Undergraduate Research in Syria – A call for Action

Over a year and half ago – and prior to my enrollment at Illinois Institute of Technology, I was doing a challenging project for my junior year at the Arab International University in Syria. Briefly, the specific problem which my colleagues and I sought to address was to automate a Green House environment and allow its control via text messaging (SMS) .

Our efforts required a great deal of library and internet based research as well numerous meetings with my team. Unfortunately, it was not easy to meet everyone regularly due to the dangerous commute throughout the semester. Skype or other means of virtual communication were unavailable to us and so we often had to excuse ourselves from class attendance in order to meet in person – when it became safe for all of us to travel. We were under a lot of pressure because of our semester deadlines. But we did it. We presented our results to our fellow students, and our project was regarded as a great success and the faculty was impressed with our work.

Fast forward to September 2013, and with the situation escalating in Syria, the circumstances for undergraduate students to pursue independent or collaborative project based initiatives or research grows increasingly difficult if not impossible at times.

Bright, talented and ambitious undergraduate students are now faced with even adversity – fewer resources, a declining number of students and faculty who can readily assemble to pursue intellectual inquiry, and significantly reduced connectivity to fellow peers, and the regional and global community of researchers and scholars.

It is not easy to feel that your future is slipping away; so much is no longer in the control of individual students, their peers and their faculty. So many undergraduate students feel helpless, and too many feel hope slipping away from them in terms of the contributions that they once imagined making for their country and academic disciplines. Three years ago, so much seemed possible. We dreamed big. Today, however, the struggles that my peers and I confronted seem minor relative to the challenges presented to my former classmates and friends – and faculty.

I am grateful for the opportunity for me to complete my education at Illinois Tech but studying abroad is not an option for everyone.

It requires a great deal of financial resources even when generous scholarships are provided. Increasingly, family financial reserves are very limited especially now because of the growing economic pressure that is forced upon all of us by the war.

And for those who cannot leave the country to finish their studies, this should not be the end. Looking back, it was the challenge that made us work even harder to make things work. We refused to believe that we cannot do it, we refused to stay home despite the dangerous location of our university, and so did a lot of other students.

Independent research and project-based inquiry represent some of the best form of learning for undergraduate students. Given the circumstances of war, online courses and other internet-based resources provide wonderful tools for a small set of students in Syria with access to the internet.

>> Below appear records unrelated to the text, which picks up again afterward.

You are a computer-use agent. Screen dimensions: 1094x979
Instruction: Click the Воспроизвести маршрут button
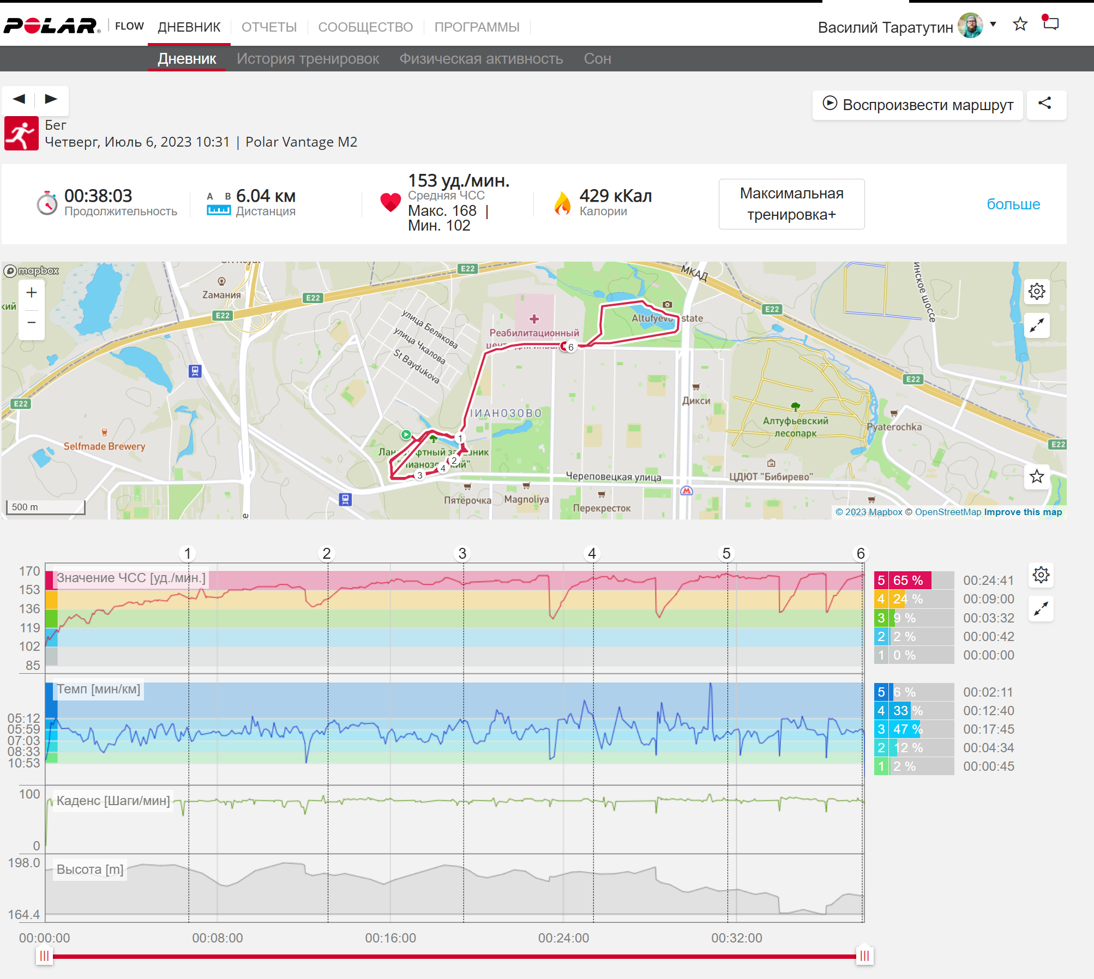coord(918,105)
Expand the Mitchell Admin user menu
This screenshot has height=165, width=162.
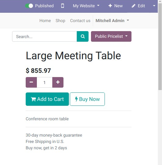[112, 21]
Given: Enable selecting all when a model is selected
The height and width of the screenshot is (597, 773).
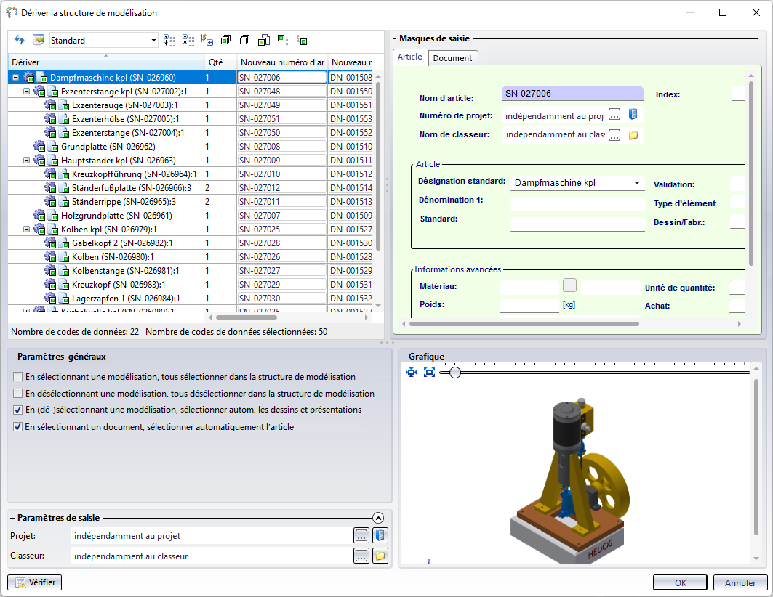Looking at the screenshot, I should coord(17,377).
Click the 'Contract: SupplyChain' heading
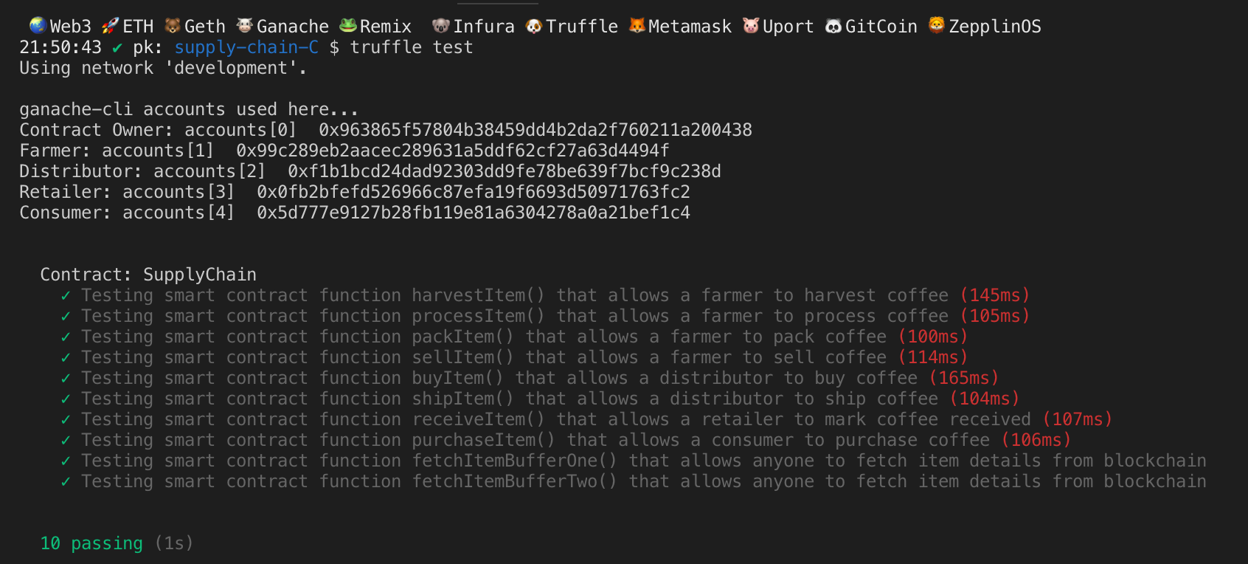 [x=148, y=275]
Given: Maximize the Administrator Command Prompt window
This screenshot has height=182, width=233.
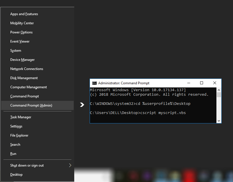Looking at the screenshot, I should (x=202, y=83).
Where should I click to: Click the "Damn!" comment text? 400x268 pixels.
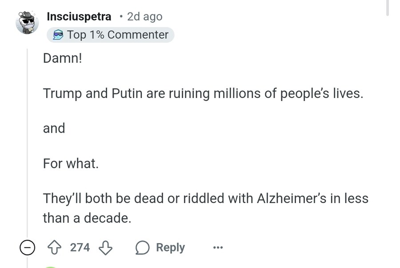[63, 58]
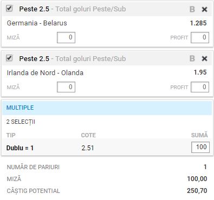The width and height of the screenshot is (214, 200).
Task: Select the Dublu = 1 bet type row
Action: [x=107, y=148]
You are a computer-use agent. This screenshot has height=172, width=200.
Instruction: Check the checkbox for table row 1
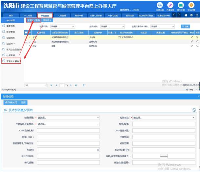(x=26, y=37)
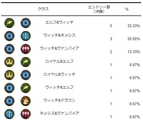Select the 33.33% percentage cell
The height and width of the screenshot is (124, 143).
(134, 26)
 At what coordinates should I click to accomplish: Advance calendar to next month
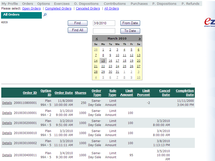click(x=140, y=38)

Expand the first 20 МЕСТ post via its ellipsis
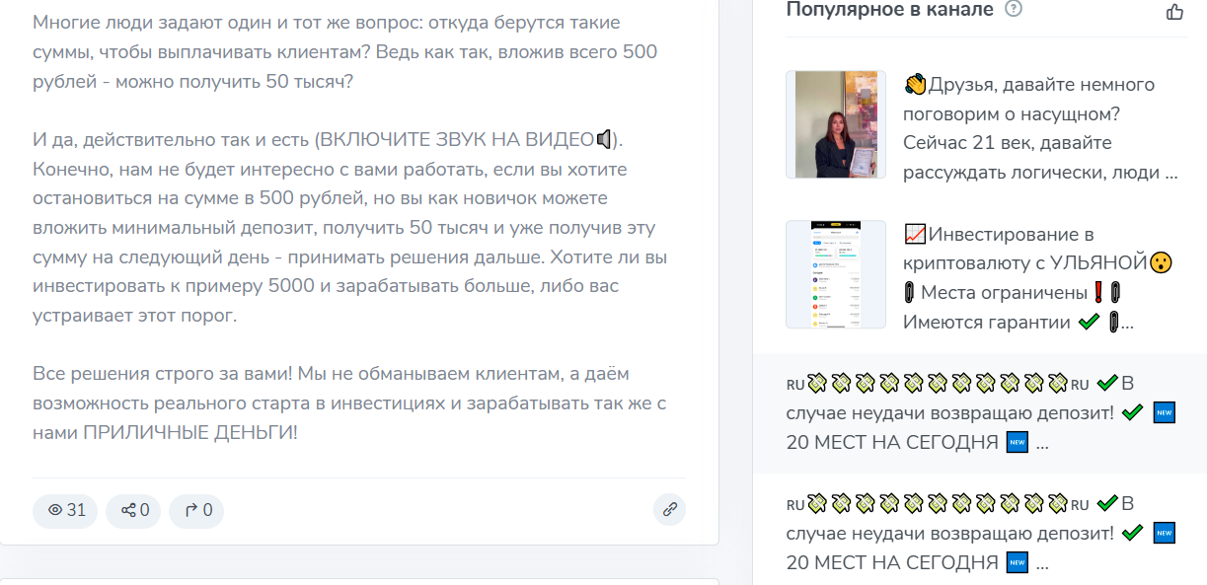point(1043,444)
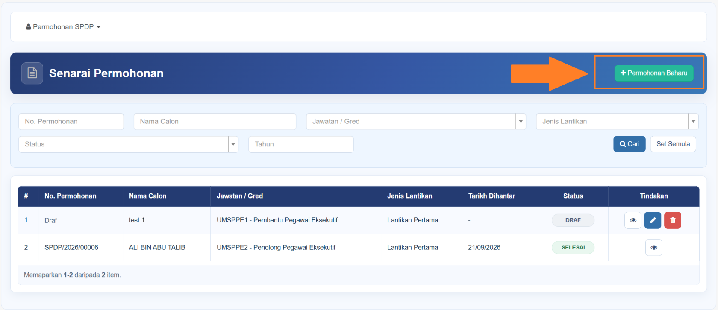The height and width of the screenshot is (310, 718).
Task: Click the DRAF status badge
Action: (573, 220)
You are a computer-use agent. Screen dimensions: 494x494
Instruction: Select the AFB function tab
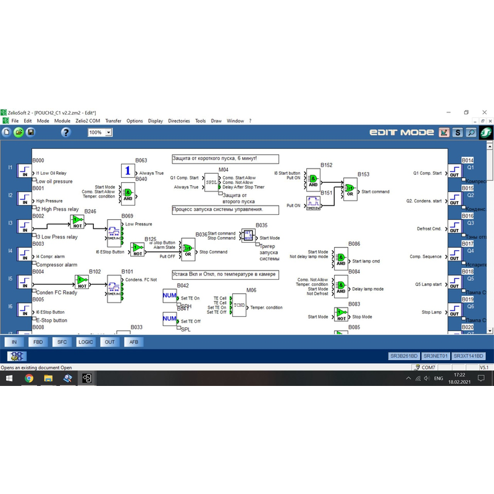(133, 341)
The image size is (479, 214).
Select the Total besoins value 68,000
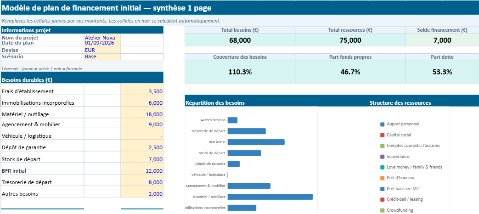pyautogui.click(x=240, y=40)
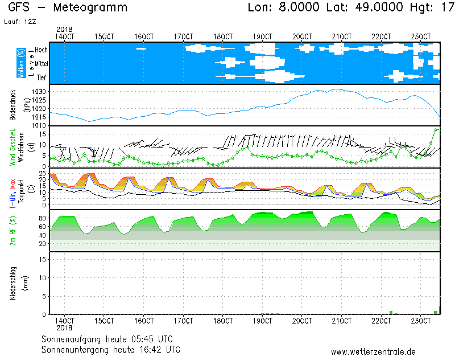
Task: Select the Taupunkt dew point label
Action: point(21,190)
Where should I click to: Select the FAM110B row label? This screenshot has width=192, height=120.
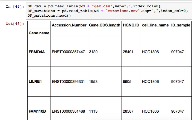(37, 111)
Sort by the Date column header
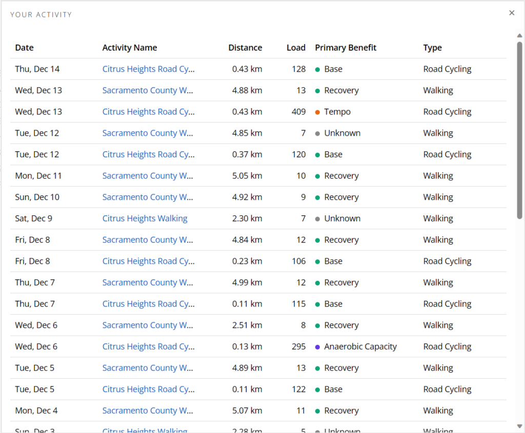Screen dimensions: 525x433 point(24,48)
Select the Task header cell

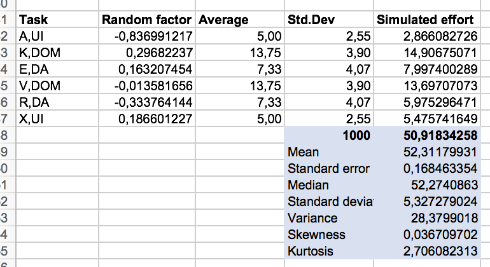tap(57, 20)
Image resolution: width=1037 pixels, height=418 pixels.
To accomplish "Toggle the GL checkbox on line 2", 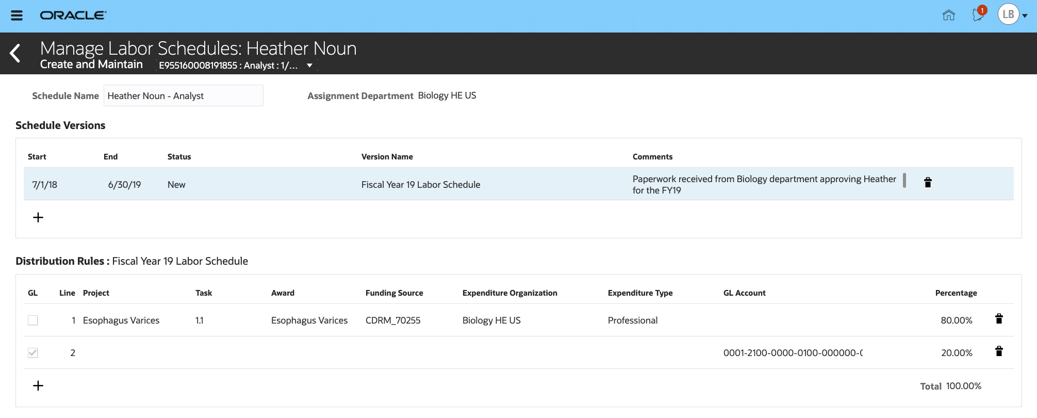I will click(33, 353).
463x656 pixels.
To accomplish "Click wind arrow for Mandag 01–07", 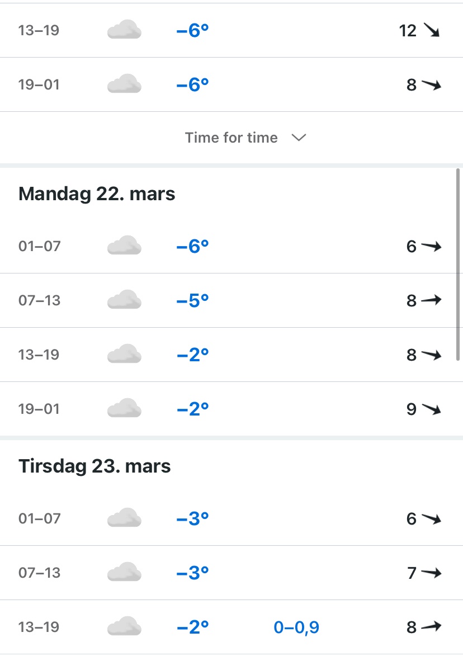I will coord(431,246).
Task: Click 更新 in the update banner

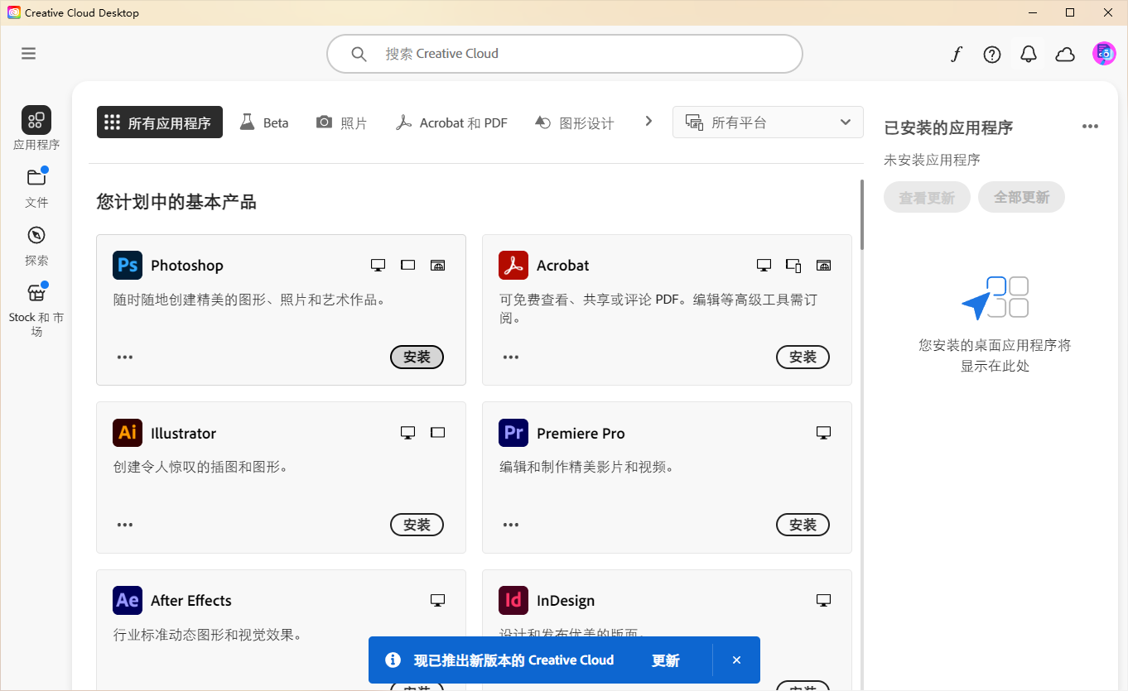Action: [x=665, y=660]
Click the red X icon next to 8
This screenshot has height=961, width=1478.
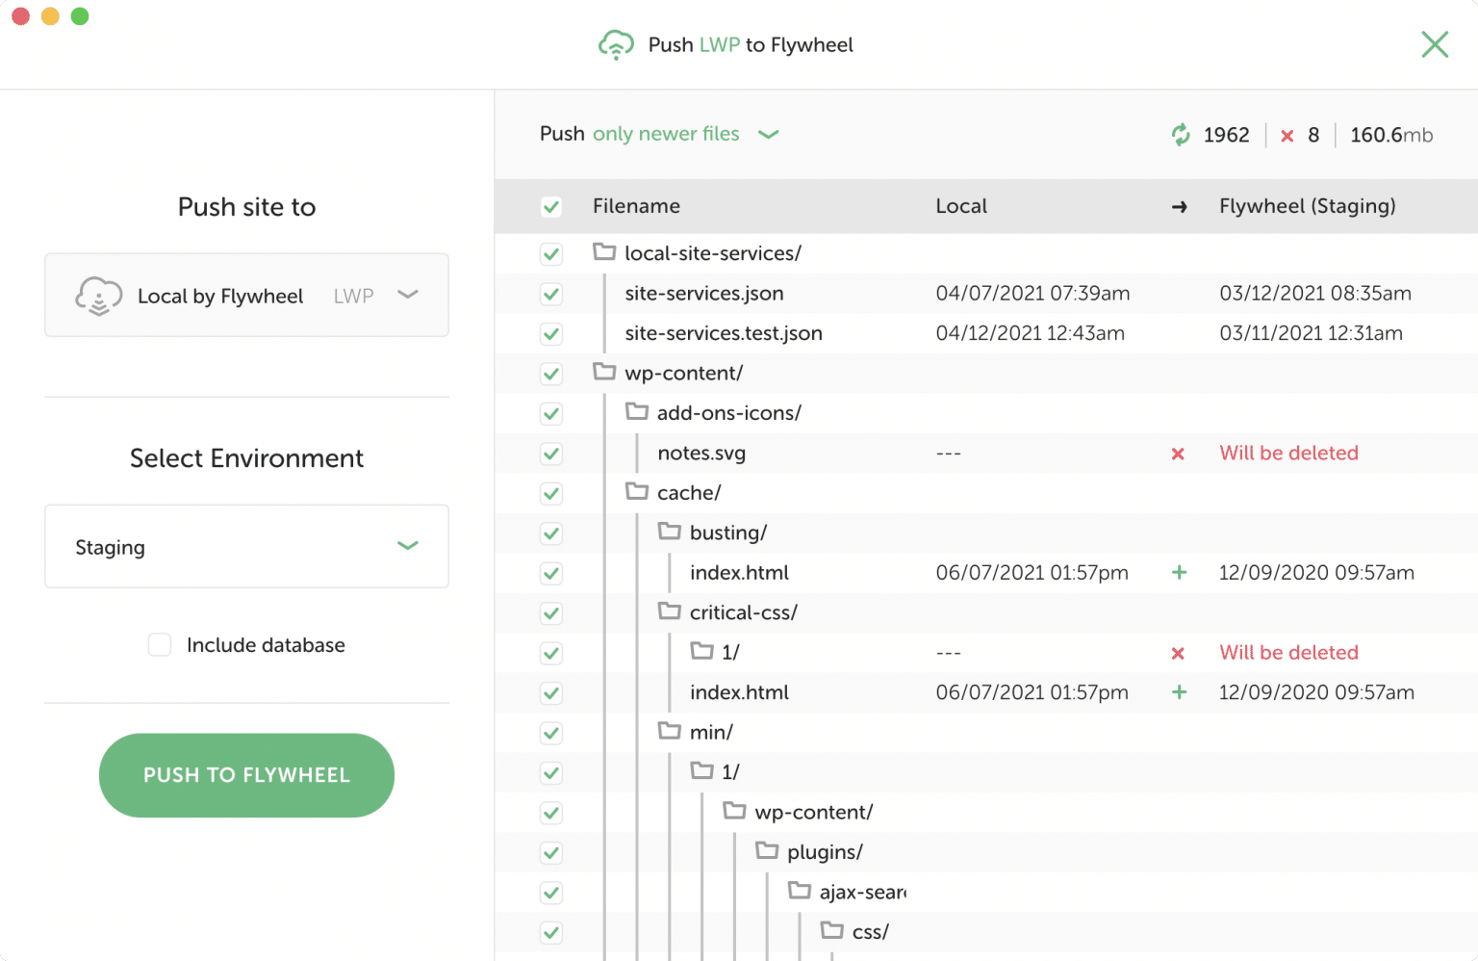click(1287, 136)
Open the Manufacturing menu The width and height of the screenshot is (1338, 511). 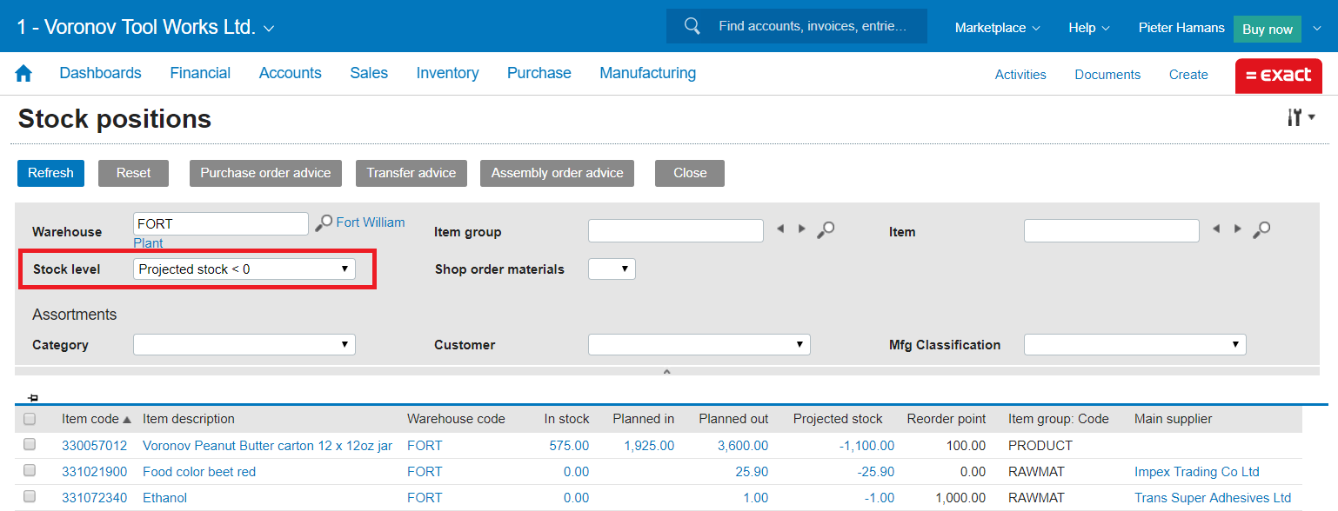(x=647, y=73)
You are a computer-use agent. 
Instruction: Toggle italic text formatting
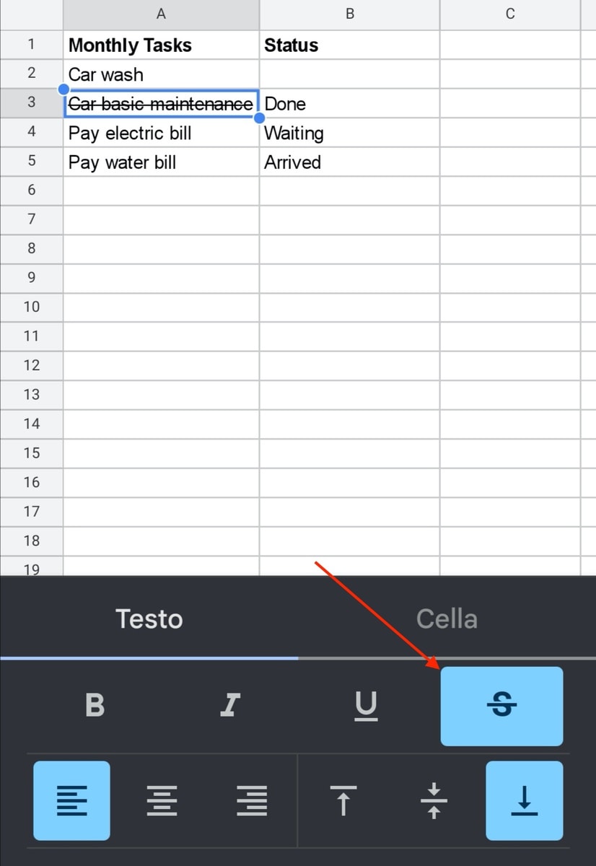[x=230, y=705]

While necessary, this connectivity is insufficient for the preservation and advancement of the intellectual foundation for Syria’s future.

I am under no illusion that the current state of higher education in Syria will change drastically very soon, and I recommend that we all accept this as our current reality. In speaking with individuals in Germany where I am now pursuing advanced research, in New York City where I interned this summer at Goldman Sachs, and at IIT where I am currently a 4th year students, there are a great many people who would suggest that simply “wait until Syria returns to normal.”

This is our normal, and we must act from this point.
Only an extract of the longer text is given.